Sauf concessions à la marge, Darcos a donc entériné les programmes du primaire, ouvrant ainsi la porte à la plus formidable régression éducative qu’on ait vue depuis bien longtemps. Si cette décision trouve assez naturellement sa place dans la ligne politique du gouvernement actuel, on est frappé une nouvelle fois par la brutalité et l’arrogance du ministre, ses mensonges perpétuels, la manipulation des faits, et surtout cette  volonté obscène de faire passer pour des démolisseurs d’école tous ceux qui ne pensent pas comme lui. Se félicitant d’une « consultation ouverte et transparente », alors que la concertation n’a été que de pure forme, les décisions prises dans le plus grand secret depuis plusieurs mois, les manuels scolaires déjà édités, il se lance en attaques grossières contre les « comités d’experts auto-proclamés », autrement dit les enseignants qui ont simplement l’audace de penser que les programmes de 1923 ne sont peut-être plus adaptés au contexte du 21e siècle. Les « experts » de Darcos, on les connaît : ce sont ces groupuscules ultra-réactionnaires, qui ont leurs entrées au ministère – alors, au passage, que Darcos n’a jamais ouvert sa porte aux mouvements pédagogiques – et dont il a repris in extenso toute l’idéologie. Des groupuscules dont l’objectif avoué consiste, avec les méthodes d’autrefois, à rétablir une école de classe. La remise en cause du collège unique est l’étape suivante. La posture de Darcos est ici exclusivement dogmatique, idéologique : il ne s’agit évidemment pas de faire réussir les élèves mais de donner satisfaction à un mouvement de pensée très minoritaire mais dont les conceptions rétrogrades ont été popularisées par les médias tout ignorants des questions éducatives ou par quelques plumitifs à la mode à la recherche d’une notoriété et de gains faciles. S’essuyant les pieds sur la loi d’orientation votée en 2005 par le Parlement, Darcos prétend sans rire que c’est à la « nation » de définir la politique éducative d’un pays, alors que c’est dans le secret de son cabinet, sans débat, à la sauvette, qu’un quarteron d’intégristes à la triste figure s’est vu reconnaître un pouvoir d’influence et de décision digne d’une république bananière. La réforme Darcos, par ses allures de putsch, c’est aussi un nouveau coup porté à la démocratie. Ou à ce qu’il en reste.
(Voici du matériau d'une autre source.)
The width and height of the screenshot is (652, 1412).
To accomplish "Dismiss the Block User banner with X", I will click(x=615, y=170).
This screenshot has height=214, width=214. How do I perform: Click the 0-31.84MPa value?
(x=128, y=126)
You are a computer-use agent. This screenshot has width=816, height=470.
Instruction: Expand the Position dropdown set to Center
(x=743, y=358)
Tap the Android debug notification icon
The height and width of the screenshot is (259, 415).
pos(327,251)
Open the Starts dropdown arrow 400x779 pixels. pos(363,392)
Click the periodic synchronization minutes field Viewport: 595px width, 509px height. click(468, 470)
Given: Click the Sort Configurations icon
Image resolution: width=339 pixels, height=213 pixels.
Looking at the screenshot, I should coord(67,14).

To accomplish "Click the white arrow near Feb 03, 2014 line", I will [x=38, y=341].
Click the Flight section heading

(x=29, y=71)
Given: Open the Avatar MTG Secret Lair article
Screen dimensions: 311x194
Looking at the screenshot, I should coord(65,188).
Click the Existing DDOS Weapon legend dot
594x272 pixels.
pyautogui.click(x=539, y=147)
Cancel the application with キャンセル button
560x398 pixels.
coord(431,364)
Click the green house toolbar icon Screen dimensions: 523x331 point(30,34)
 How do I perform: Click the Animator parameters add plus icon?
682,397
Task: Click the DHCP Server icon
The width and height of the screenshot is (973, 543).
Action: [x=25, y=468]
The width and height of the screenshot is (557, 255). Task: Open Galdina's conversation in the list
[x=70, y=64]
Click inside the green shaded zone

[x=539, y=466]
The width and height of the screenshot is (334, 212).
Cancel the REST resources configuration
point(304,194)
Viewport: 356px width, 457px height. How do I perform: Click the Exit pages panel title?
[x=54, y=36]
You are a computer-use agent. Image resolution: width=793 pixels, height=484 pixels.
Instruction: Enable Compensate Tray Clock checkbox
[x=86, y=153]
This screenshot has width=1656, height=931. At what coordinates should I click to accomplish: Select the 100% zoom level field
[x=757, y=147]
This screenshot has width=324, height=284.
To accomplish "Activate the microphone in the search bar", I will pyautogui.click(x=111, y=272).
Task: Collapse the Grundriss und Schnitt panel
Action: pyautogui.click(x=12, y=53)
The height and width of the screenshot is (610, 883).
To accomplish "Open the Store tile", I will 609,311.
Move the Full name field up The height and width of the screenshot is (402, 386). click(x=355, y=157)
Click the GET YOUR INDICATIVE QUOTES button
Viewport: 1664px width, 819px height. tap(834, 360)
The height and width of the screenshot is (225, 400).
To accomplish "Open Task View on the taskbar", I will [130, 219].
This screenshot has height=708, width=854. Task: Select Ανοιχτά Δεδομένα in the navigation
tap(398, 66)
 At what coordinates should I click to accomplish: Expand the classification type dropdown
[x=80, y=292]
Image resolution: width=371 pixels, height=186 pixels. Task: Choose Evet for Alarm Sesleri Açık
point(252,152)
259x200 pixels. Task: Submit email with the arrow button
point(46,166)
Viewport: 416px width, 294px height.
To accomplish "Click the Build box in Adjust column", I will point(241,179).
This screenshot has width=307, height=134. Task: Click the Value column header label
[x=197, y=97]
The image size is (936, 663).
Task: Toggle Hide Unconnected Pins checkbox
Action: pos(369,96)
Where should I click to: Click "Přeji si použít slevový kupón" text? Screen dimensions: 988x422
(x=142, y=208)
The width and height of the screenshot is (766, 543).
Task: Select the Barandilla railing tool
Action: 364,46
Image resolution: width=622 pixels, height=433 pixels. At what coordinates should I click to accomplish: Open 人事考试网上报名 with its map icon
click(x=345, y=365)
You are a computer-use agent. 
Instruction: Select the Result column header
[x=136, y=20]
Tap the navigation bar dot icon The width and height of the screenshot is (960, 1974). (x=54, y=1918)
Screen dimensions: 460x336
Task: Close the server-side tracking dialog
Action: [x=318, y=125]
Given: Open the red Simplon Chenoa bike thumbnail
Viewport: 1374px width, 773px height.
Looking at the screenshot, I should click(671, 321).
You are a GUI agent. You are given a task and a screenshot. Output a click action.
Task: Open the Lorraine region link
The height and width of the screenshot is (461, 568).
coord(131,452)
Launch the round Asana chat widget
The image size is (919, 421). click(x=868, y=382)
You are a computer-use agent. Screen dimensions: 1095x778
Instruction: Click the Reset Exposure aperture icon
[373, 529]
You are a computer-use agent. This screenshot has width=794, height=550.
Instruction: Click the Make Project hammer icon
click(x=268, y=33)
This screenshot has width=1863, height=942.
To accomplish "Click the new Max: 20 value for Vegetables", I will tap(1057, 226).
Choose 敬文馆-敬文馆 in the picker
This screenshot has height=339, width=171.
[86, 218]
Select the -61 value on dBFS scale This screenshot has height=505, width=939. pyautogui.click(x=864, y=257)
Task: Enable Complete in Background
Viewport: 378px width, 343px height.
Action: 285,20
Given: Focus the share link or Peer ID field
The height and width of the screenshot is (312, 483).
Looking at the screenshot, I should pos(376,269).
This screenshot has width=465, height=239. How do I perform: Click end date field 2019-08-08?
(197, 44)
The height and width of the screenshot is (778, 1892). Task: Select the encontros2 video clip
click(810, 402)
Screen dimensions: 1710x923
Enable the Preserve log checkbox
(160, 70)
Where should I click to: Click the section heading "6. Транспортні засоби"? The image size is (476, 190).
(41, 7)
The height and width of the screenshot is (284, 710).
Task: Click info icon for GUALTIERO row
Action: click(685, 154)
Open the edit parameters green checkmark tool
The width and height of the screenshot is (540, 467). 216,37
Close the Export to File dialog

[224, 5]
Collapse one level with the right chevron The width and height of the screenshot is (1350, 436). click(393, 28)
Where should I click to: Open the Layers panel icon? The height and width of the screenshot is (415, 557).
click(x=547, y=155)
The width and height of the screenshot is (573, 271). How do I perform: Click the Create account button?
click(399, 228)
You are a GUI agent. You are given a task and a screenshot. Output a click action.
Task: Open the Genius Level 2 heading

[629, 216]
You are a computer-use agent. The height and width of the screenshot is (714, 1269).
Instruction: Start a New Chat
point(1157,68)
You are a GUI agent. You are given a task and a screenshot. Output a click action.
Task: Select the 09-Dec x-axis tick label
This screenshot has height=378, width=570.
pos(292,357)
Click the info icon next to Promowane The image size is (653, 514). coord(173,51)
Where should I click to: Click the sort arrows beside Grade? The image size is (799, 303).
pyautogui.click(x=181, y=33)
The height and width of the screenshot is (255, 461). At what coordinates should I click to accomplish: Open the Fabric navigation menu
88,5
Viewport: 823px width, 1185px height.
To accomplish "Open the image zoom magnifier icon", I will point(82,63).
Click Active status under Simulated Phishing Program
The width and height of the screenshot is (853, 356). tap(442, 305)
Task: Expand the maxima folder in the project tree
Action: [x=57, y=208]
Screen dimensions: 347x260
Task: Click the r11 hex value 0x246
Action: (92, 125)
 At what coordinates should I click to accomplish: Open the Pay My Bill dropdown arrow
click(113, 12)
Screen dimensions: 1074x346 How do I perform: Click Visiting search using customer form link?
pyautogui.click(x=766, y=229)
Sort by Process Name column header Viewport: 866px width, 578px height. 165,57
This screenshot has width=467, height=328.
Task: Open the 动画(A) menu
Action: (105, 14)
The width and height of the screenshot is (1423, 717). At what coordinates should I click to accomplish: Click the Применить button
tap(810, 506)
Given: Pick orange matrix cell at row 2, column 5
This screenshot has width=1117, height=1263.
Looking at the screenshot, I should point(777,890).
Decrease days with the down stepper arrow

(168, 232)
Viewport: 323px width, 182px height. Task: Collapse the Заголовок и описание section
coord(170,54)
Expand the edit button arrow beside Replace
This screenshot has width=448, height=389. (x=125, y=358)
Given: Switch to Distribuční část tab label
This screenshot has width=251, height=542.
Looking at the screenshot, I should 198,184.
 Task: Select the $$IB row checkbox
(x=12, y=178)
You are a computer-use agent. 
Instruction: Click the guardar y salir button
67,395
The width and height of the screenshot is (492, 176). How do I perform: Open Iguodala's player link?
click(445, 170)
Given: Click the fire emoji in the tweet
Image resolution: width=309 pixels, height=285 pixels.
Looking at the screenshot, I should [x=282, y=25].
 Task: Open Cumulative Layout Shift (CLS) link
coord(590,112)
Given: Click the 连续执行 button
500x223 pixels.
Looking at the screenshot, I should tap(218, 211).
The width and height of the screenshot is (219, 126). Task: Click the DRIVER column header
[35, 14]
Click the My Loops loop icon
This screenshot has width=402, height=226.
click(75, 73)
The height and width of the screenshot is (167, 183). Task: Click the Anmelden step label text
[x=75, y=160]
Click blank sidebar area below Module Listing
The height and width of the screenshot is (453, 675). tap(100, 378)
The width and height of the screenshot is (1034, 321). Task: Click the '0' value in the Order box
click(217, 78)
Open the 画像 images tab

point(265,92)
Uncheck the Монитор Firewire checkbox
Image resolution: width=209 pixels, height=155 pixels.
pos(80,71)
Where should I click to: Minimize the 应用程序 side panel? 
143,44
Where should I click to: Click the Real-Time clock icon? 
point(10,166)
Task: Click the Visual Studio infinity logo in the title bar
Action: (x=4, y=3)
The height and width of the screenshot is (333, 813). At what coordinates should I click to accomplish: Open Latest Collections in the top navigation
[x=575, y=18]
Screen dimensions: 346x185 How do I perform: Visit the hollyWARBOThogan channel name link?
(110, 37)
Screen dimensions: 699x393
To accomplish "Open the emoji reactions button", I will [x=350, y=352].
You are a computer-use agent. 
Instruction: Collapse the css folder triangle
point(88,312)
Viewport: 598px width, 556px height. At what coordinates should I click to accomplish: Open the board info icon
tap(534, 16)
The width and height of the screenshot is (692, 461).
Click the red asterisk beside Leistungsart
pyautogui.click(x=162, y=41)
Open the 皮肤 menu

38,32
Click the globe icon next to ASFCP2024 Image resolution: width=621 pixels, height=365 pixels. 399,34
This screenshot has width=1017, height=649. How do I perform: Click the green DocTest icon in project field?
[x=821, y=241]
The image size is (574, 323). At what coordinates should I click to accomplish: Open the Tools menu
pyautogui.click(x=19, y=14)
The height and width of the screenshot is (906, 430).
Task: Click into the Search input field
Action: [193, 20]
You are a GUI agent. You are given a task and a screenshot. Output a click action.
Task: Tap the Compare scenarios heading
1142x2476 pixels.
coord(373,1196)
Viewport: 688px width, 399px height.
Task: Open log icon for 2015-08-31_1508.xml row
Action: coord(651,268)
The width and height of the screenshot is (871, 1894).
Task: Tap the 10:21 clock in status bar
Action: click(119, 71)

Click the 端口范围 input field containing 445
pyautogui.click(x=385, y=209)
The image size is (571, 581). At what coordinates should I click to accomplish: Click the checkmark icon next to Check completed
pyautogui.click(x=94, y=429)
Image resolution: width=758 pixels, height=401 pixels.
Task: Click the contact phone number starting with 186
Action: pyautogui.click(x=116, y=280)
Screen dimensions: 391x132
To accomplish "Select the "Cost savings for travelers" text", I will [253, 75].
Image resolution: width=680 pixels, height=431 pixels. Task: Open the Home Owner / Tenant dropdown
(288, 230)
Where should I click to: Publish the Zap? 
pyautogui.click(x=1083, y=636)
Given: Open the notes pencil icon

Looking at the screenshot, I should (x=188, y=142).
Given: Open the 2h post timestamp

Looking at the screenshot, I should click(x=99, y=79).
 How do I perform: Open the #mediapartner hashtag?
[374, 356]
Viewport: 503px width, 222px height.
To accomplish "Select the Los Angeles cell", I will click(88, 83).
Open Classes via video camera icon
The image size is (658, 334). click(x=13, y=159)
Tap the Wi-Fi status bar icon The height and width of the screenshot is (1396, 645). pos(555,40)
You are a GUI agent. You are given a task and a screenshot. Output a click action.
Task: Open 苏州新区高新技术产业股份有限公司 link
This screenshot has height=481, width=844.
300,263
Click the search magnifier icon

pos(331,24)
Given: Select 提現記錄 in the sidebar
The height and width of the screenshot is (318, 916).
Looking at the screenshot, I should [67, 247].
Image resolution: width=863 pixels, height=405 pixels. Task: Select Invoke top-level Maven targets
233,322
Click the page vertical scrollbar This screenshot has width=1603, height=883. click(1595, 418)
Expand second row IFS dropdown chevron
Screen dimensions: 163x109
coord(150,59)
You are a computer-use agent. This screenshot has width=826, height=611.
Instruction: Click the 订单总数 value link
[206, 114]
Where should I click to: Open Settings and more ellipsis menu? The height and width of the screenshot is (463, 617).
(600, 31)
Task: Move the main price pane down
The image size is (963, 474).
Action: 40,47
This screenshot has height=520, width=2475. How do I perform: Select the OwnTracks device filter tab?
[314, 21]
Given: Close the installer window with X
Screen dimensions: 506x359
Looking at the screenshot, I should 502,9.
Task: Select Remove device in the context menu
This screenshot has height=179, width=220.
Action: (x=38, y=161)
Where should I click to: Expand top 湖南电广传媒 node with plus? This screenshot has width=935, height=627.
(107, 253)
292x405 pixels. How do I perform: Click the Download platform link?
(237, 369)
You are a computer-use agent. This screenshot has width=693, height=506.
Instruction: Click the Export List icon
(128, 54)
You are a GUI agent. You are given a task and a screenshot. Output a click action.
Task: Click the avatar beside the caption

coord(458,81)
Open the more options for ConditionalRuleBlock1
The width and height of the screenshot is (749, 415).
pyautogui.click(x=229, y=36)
Pour conclure, je renvoie le lecteur à la très dense analyse d’André Ouzoulias, qui démonte les mensonges de Darcos et de ses inspirateurs. A lire intégralement sur le site du Café pédagogique.

"Le ministre semble s’obstiner à faire passer, à coups d’arguments catastrophistes, le projet de programme qu’un cabinet occulte a griffonné en compilant les brochures des groupuscules « antipédagogistes » (GRIP, SLECC, Sauver les lettres, etc.), à contre-courant de l’évolution pédagogique internationale. Si ce projet est maintenu, l’opinion et la représentation nationale doivent savoir qu’il n’en résultera pas seulement une multitude de conflits stériles, des maîtres démoralisés, une baisse de l’efficacité de notre école et un long hiver pédagogique. Ce sera aussi la fin du « Socle » lui-même — pourtant voulu par l’actuel Premier ministre — à peine né, aussitôt mort et enterré. L’occasion historique qui était offerte à M. Darcos de redonner un élan à l’école de la République aura été pitoyablement gaspillée. Pour longtemps."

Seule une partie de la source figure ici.